# Exercice proposé A
Dans la liste, recopiez à l'identique le passage qui commence à la ligne contenant "Select the Memberships tab" et se termine à la ligne contenant "coord(1352,92)", ces deux lignes comprises.

---- Extrait du document

Le premier réflexe des professionnels de l’art lorsqu’ils ont entre les mains une toile de maître ou un objet de collection est de consulter la cote de l’artiste et pour cela le site Artprice est la référence. Ce site crée en 1987 par un passionné de l’art Thierry Ehrmann, se présente comme : « le leader mondial de l’information sur le marché de l’art ». Artprice liste les détails de millions d’adjudications, les collectionneurs le consultent pour savoir où et quand une œuvre est mis en vente. Artprice est donc une mine d’or d’informations pour tout féru d’art.
Le 1 janvier 2012 Artprice publie sur son site une annonce qui risque de bousculer grandement le marché de l’art actuel : « Artprice lance ses enchères en ligne ».
Or, en France le régime des ventes aux enchères est strictement réglementé et chapoté par une autorité de régulation : le conseil des ventes. En réaction à l’annonce d’Artprice, le conseil assigne le 6 janvier 2012 le site, s’inquiétant de ce que les consommateurs soient induits en erreur quant à la nature de la nouvelle activité du site de cotation. Le conseil de se demander si le consommateur est à même de comprendre si Artprice organise des ventes aux enchères publiques ou du courtage par voie électronique.
Finalement nous apprend le site le point, le conseil des ventes a abandonné son intention de poursuite en référé estimant que le site Artprice s’était suffisamment plié à l’exercice de clarification quant à la nature de sa nouvelle activité.
Était-ce un prétexte pour freiner une évolution inéluctable ?
Dans un communiqué de presse en date du 11 janvier 2012 Artprice dément l’assignation en justice et précise sa position. Le site explique que dès les prémices de son annonce de projet de ventes en ligne, il était bel et bien qualifié d’opération de courtage, ne laissant ainsi planer aucun doute possible dans l’esprit des consommateurs. Le conseil s’était alors émoustillé, du simple fait qu’Artprice ait utilisé la notion de « ventes aux enchères » sur son site. Aussi, peut-on se demander si finalement le conseil des ventes ne tentait-il pas tout simplement de freiner des quatre fers l’évolution vers la dématérialisation des ventes d’art…Toutefois loin de vouloir persifler, l’essence même justifiant l’action du conseil était louable. Il s’agit du nécessaire distingo à effectuer entre courtage et ventes aux enchères publiques.

--------
---- Données fournies

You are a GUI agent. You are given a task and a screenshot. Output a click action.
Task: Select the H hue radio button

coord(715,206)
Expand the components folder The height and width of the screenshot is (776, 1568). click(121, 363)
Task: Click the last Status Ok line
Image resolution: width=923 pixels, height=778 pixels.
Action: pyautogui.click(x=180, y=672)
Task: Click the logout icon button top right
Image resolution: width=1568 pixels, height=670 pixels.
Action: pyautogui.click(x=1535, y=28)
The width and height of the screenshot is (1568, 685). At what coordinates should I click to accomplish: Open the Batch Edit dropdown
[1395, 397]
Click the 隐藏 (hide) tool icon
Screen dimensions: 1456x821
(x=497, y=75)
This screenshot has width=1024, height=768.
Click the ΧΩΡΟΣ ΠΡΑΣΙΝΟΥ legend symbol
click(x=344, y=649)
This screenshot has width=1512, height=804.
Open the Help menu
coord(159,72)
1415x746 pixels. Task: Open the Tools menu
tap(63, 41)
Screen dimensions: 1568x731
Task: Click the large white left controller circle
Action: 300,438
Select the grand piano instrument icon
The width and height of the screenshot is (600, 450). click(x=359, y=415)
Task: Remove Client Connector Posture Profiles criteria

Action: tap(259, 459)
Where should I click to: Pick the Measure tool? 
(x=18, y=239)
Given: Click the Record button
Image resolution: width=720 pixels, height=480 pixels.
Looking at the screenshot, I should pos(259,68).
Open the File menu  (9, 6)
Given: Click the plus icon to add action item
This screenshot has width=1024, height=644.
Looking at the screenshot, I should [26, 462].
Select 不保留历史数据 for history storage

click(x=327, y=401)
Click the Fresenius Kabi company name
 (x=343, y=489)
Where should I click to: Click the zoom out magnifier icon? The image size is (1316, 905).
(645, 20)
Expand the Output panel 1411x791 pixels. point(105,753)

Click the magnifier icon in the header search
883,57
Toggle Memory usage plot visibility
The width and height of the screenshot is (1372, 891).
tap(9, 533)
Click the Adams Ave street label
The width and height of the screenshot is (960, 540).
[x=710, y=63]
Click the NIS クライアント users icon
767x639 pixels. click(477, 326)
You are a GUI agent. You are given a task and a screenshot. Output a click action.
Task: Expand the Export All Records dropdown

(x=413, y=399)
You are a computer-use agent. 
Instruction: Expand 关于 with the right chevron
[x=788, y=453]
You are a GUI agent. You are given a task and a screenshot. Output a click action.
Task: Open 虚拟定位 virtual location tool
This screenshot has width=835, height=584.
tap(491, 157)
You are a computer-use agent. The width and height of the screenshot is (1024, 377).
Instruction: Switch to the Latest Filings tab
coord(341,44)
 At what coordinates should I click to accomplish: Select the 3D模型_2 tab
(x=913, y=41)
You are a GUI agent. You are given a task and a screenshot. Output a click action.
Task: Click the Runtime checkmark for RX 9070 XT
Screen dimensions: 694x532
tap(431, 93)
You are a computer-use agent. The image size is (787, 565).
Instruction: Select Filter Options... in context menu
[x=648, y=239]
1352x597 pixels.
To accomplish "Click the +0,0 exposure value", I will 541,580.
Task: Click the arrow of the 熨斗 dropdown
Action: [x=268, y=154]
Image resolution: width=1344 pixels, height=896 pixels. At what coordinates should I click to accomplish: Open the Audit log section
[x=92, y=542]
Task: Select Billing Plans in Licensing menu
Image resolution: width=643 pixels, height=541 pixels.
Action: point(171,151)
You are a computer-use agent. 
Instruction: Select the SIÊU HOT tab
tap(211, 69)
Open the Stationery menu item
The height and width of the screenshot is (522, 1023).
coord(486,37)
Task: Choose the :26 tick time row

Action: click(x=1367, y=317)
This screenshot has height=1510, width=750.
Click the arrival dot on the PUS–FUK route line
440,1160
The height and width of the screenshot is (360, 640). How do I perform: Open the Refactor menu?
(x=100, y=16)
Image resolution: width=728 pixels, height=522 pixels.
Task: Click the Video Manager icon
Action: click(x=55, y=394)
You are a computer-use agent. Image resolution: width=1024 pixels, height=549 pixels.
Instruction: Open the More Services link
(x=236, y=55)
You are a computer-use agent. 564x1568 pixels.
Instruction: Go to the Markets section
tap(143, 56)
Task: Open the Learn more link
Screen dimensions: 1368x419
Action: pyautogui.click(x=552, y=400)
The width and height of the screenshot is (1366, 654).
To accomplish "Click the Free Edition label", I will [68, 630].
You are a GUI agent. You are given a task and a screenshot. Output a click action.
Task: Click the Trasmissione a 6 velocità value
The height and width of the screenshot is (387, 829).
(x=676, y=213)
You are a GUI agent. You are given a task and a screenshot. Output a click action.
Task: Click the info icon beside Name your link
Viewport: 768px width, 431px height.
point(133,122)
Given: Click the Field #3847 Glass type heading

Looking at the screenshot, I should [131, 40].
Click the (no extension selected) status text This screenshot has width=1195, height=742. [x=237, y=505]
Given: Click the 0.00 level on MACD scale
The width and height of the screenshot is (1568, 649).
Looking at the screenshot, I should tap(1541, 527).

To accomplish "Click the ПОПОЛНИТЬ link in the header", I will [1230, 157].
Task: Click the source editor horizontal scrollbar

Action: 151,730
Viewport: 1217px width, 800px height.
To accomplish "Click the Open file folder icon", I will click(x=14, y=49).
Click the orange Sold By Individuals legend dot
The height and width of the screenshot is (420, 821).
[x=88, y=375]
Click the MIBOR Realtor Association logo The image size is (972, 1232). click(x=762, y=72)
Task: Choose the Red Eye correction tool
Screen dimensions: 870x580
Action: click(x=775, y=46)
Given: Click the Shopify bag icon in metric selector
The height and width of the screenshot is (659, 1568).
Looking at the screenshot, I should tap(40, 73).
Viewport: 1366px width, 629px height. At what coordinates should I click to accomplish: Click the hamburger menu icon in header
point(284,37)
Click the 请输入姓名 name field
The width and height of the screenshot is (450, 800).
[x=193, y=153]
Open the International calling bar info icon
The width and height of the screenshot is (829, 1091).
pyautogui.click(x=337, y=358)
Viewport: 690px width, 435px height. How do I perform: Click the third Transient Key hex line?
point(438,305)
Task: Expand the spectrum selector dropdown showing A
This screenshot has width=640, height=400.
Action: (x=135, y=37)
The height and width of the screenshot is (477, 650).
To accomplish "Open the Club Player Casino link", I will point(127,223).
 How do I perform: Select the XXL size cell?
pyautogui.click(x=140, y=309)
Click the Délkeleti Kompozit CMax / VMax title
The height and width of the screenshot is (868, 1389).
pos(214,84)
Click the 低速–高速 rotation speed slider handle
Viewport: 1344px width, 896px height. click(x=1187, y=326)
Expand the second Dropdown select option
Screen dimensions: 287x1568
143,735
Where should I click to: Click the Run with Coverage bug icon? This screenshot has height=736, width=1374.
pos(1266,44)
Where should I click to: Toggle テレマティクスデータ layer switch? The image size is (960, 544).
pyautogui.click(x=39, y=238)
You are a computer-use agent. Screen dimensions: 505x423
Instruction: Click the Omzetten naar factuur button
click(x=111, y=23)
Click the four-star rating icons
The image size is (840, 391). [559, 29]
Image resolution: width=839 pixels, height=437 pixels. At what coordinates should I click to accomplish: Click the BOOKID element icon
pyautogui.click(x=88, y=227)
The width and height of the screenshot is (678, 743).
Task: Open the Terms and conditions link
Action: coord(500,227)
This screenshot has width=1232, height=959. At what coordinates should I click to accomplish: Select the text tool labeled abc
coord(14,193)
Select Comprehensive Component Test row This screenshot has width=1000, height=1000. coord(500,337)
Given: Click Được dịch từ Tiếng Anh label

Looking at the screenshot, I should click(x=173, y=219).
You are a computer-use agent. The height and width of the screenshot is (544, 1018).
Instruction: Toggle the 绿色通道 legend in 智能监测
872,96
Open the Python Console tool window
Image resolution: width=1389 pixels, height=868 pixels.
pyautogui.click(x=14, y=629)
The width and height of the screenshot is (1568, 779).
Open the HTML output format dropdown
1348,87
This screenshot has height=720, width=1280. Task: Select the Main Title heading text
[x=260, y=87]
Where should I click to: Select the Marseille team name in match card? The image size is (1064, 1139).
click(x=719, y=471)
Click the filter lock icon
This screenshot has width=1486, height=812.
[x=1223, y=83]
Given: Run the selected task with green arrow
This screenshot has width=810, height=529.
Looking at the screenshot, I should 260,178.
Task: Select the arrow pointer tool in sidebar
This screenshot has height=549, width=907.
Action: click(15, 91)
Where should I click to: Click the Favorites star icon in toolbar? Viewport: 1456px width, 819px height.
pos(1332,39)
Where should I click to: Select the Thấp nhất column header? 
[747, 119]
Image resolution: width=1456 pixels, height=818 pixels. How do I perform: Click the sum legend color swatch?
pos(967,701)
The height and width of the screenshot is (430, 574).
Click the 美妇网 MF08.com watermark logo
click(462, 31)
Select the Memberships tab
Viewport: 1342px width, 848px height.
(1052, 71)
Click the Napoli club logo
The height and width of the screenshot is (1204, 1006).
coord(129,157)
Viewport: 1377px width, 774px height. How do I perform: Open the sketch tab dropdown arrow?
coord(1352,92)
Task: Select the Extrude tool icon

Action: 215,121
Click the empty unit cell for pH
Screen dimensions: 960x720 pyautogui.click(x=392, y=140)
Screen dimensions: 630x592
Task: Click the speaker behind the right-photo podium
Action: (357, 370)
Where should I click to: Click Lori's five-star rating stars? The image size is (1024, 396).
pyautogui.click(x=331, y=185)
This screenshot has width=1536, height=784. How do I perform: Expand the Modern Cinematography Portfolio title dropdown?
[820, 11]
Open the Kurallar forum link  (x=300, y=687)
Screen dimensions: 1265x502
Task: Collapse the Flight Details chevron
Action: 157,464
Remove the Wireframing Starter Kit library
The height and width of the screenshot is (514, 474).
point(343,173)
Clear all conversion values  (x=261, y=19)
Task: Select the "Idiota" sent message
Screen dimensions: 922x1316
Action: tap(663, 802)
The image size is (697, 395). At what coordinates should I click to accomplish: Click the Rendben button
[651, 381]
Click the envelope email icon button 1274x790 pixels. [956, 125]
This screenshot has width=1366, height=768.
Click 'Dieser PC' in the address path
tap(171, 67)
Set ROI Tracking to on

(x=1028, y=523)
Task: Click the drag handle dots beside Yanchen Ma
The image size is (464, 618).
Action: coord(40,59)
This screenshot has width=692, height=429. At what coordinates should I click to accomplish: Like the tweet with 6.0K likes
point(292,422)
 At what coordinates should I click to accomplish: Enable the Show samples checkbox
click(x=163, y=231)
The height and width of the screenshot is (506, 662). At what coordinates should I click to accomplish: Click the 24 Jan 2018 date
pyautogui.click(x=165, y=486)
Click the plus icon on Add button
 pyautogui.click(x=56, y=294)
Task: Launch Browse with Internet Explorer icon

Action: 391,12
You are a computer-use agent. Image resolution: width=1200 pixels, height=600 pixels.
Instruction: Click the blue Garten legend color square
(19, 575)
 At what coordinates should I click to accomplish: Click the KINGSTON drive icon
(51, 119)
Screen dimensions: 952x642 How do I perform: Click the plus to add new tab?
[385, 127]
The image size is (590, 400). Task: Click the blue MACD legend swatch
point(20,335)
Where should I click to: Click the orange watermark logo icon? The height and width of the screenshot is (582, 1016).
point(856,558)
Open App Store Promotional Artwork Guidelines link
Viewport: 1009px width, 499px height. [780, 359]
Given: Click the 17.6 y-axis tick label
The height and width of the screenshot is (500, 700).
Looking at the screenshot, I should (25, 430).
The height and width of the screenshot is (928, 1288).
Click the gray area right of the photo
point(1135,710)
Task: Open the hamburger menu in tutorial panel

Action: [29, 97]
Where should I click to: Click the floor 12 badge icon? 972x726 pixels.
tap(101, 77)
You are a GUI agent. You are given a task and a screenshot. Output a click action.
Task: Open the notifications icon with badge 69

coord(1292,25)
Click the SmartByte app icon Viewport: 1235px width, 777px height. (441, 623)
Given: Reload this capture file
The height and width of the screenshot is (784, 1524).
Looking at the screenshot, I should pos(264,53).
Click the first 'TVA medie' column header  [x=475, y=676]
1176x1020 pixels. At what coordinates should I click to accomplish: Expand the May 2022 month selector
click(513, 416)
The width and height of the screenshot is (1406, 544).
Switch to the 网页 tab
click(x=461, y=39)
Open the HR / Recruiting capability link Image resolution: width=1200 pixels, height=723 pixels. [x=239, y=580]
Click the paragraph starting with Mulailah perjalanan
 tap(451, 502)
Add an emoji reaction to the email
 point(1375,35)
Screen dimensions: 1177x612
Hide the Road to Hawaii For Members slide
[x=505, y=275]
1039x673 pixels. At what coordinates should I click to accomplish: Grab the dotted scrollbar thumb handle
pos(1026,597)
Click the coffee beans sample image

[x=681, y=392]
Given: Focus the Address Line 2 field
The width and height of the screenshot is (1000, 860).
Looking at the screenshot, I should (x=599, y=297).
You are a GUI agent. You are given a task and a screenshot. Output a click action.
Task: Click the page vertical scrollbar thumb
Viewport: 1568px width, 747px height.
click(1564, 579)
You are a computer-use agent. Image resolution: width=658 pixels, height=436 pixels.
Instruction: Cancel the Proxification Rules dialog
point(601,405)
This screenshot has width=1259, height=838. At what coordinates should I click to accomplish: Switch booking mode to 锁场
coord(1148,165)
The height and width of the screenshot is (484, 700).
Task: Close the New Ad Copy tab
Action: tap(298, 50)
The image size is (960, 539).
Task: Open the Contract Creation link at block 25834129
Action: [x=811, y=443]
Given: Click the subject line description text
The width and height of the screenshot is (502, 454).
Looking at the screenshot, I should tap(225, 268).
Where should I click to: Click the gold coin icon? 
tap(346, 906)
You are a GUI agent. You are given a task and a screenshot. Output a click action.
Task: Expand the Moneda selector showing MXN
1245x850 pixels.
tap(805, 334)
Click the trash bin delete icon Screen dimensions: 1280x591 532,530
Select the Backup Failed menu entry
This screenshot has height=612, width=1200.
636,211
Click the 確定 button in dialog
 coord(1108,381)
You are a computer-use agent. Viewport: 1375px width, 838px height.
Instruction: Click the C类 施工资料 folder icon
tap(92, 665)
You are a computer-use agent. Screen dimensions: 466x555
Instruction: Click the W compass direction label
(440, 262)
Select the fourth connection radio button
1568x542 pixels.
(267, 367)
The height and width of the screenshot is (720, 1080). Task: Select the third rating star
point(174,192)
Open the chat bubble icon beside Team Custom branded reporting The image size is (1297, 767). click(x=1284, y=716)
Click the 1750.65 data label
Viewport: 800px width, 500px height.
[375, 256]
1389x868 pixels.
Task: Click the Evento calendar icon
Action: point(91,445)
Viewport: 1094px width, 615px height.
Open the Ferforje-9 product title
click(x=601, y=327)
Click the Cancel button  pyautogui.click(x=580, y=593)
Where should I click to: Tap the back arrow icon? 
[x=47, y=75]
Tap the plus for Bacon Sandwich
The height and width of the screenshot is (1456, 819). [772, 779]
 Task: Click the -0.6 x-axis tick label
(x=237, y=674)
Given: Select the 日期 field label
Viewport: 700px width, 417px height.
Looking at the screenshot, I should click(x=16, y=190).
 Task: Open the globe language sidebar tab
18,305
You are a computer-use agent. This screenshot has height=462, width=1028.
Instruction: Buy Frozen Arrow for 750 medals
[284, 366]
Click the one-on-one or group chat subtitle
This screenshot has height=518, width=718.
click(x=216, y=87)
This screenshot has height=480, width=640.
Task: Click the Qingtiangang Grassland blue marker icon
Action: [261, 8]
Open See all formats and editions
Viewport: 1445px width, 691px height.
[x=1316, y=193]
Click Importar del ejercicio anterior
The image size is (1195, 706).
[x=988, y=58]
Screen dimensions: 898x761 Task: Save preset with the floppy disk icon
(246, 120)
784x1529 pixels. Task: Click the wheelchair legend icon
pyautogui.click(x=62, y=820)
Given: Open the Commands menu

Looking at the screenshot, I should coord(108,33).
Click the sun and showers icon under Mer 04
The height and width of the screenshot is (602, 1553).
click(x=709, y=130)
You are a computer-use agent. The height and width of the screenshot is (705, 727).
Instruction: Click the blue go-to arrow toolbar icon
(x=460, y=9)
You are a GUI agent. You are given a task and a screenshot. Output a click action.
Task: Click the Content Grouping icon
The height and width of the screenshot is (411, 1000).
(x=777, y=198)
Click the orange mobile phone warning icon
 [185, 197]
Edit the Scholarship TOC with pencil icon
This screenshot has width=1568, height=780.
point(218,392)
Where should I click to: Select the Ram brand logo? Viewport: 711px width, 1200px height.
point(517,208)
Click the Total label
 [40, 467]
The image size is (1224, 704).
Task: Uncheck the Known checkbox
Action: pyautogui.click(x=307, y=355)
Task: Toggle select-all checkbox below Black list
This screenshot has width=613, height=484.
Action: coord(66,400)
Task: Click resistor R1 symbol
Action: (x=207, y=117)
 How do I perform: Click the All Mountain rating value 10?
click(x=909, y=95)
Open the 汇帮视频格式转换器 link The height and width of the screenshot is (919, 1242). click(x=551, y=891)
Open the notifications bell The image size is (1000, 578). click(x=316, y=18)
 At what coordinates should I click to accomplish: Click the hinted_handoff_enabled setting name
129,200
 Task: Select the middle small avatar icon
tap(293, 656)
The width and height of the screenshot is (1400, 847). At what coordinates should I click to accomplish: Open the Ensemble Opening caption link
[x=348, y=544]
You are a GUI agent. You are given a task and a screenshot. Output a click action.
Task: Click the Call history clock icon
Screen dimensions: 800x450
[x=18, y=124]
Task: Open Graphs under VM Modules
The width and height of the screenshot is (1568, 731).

--------

# Exercice proposé B
Répondez brièvement à partir du texte sur Artprice :
(i) En quelle année Thierry Ehrmann a-t-il créé le site ?
(ii) À quelle date le conseil des ventes a-t-il assigné le site ?
(iii) De quand date le communiqué de presse d'Artprice ?

# Corrigé A
Select the Memberships tab
Viewport: 1342px width, 848px height.
(1052, 71)
Click the Napoli club logo
The height and width of the screenshot is (1204, 1006).
coord(129,157)
Viewport: 1377px width, 774px height. How do I perform: Open the sketch tab dropdown arrow?
coord(1352,92)

# Corrigé B
(i) En 1987.
(ii) Le 6 janvier 2012.
(iii) Du 11 janvier 2012.